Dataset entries
◆ ◆ ◆

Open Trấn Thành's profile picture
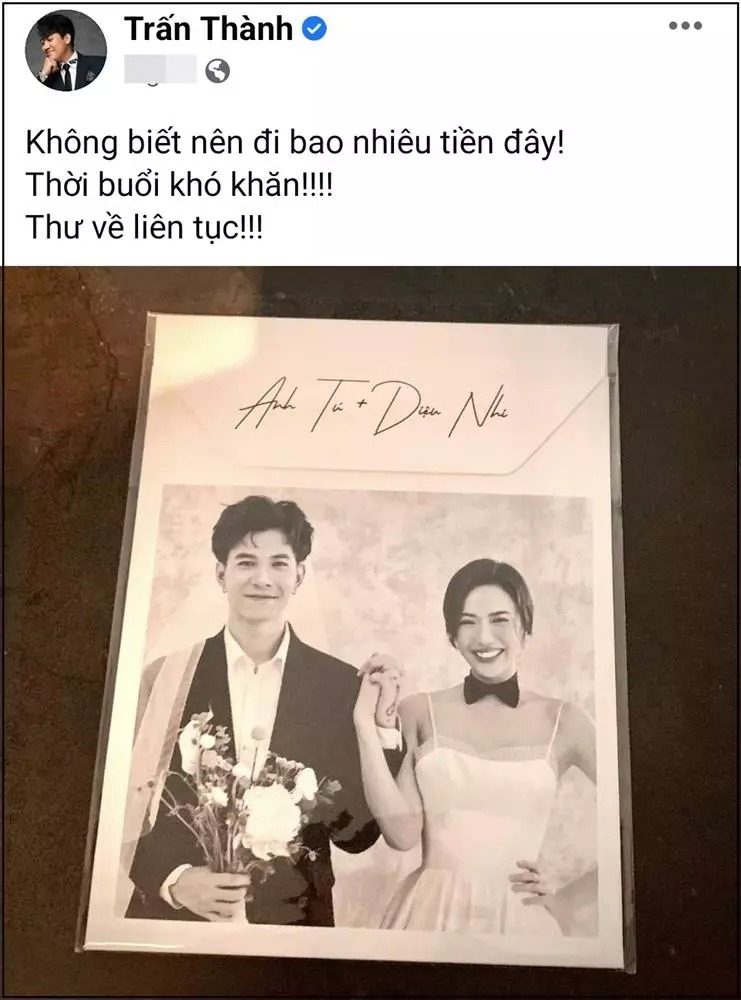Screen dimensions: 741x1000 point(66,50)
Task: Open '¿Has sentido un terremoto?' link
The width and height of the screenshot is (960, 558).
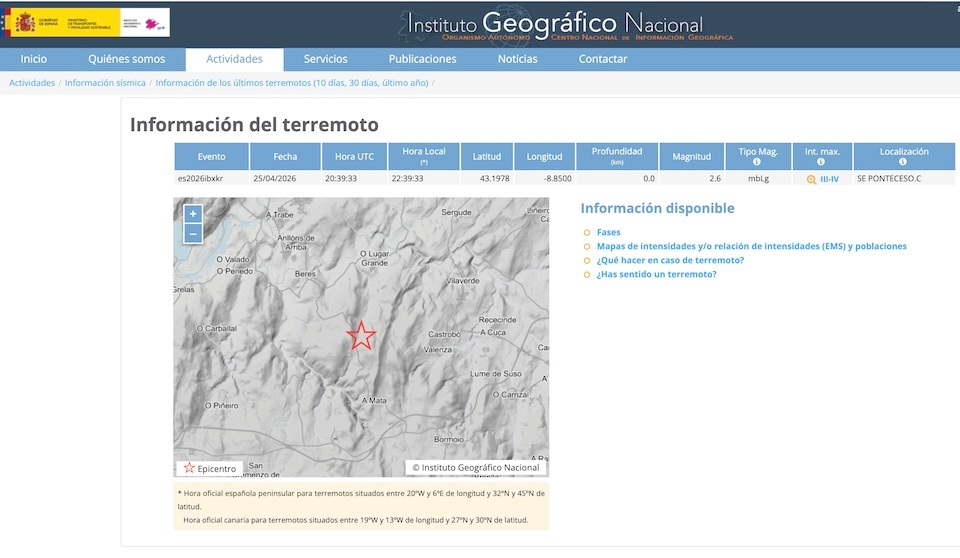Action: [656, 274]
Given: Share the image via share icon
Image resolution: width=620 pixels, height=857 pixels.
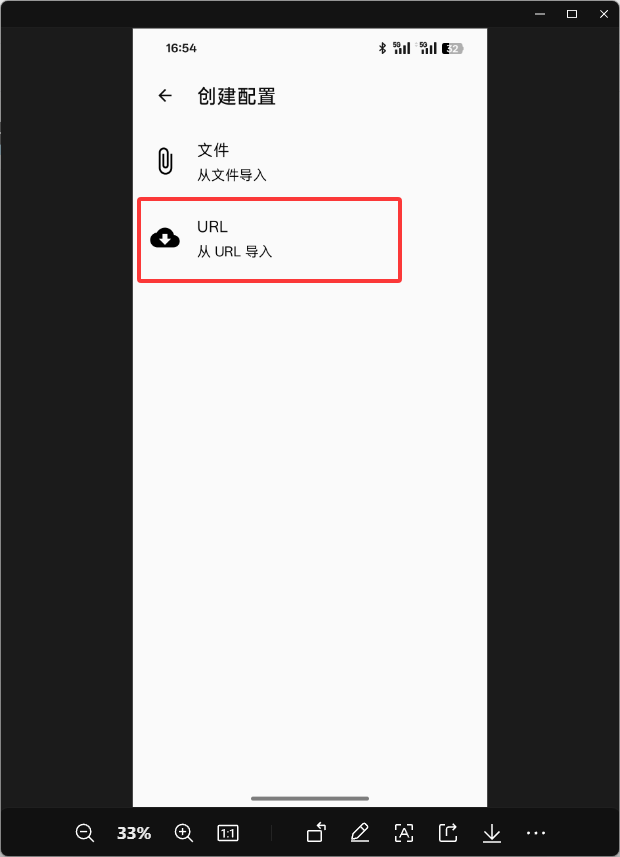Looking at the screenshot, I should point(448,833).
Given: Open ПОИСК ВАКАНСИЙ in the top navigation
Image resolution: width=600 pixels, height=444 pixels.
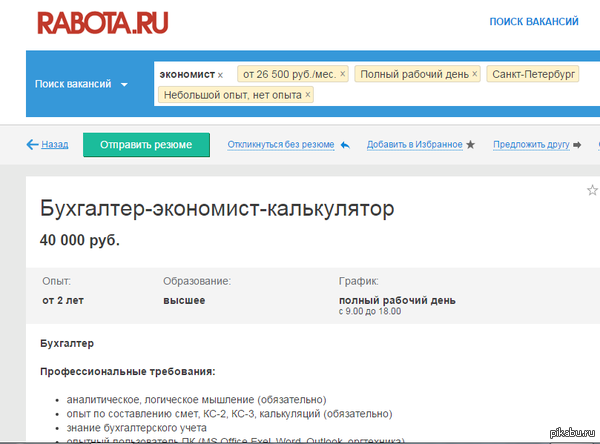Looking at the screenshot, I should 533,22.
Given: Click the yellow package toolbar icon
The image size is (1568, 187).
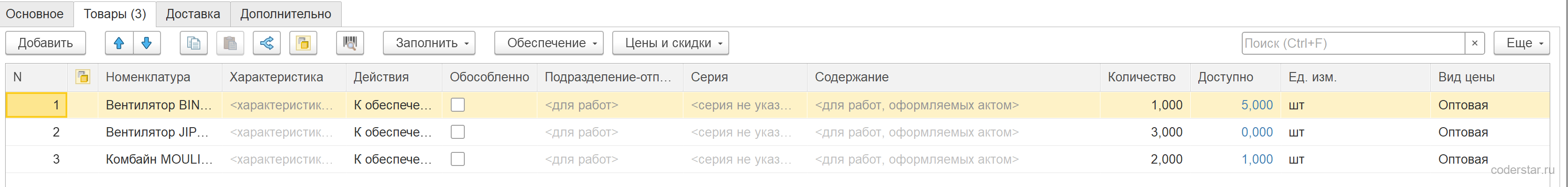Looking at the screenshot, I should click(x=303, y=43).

◆ ◆ ◆

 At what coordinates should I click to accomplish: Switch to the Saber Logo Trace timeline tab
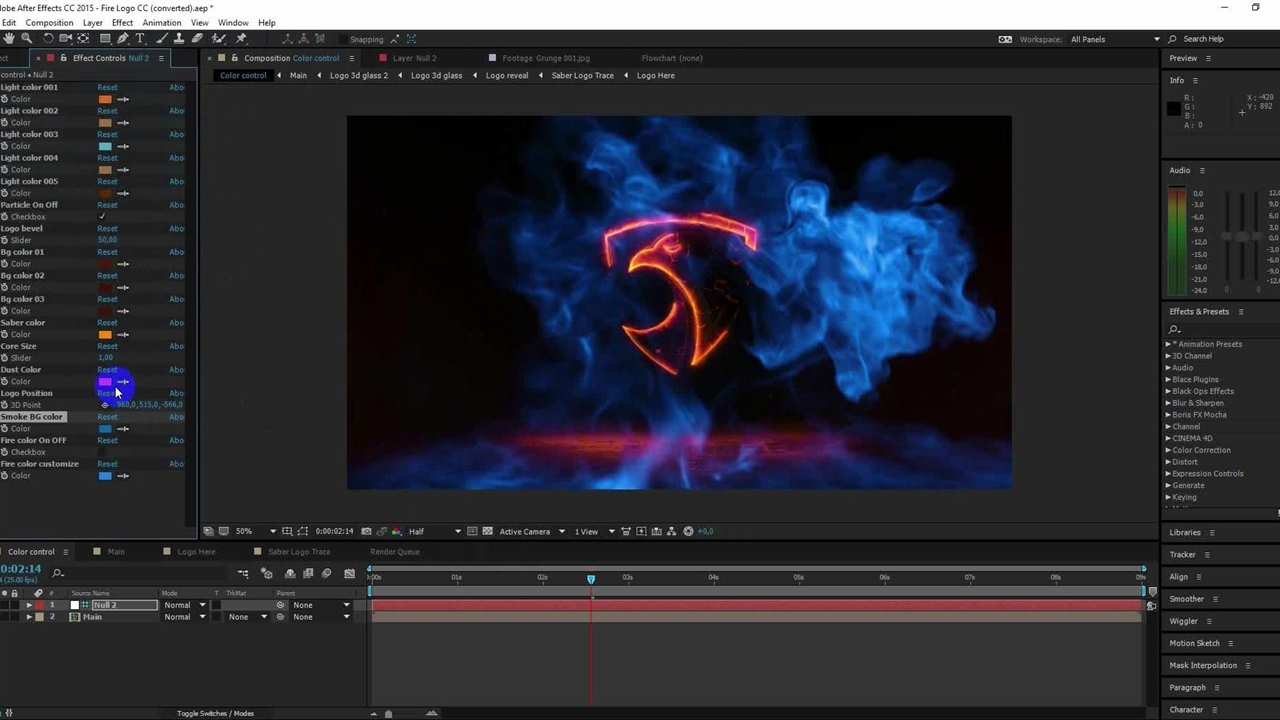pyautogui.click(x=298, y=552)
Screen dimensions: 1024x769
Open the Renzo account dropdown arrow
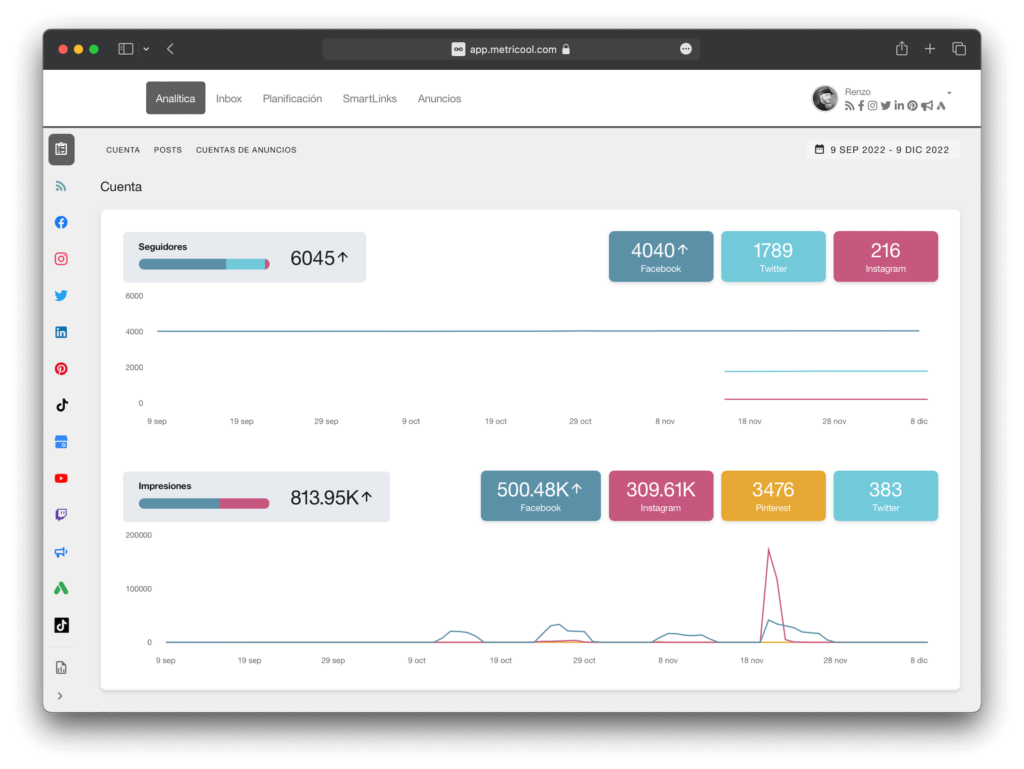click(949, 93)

◆ ◆ ◆

• _Aim of the exercise_:
Pick out every line above that contains the word "icon" and copy it.

• _Task response_:
Given: Share the image via share icon
Given: Click the yellow package toolbar icon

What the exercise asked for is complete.